*EXERCISE INSTRUCTIONS*. Would you please restate every record exactly as written?

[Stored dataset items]
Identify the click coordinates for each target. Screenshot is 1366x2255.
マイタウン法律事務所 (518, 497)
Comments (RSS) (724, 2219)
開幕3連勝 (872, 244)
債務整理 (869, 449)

*RESULT OF THE EXERCISE*.
Identify the click coordinates for each target. Screenshot is 1366x2255.
マイタウン法律事務所 (518, 497)
Comments (RSS) (724, 2219)
開幕3連勝 (872, 244)
債務整理 (869, 449)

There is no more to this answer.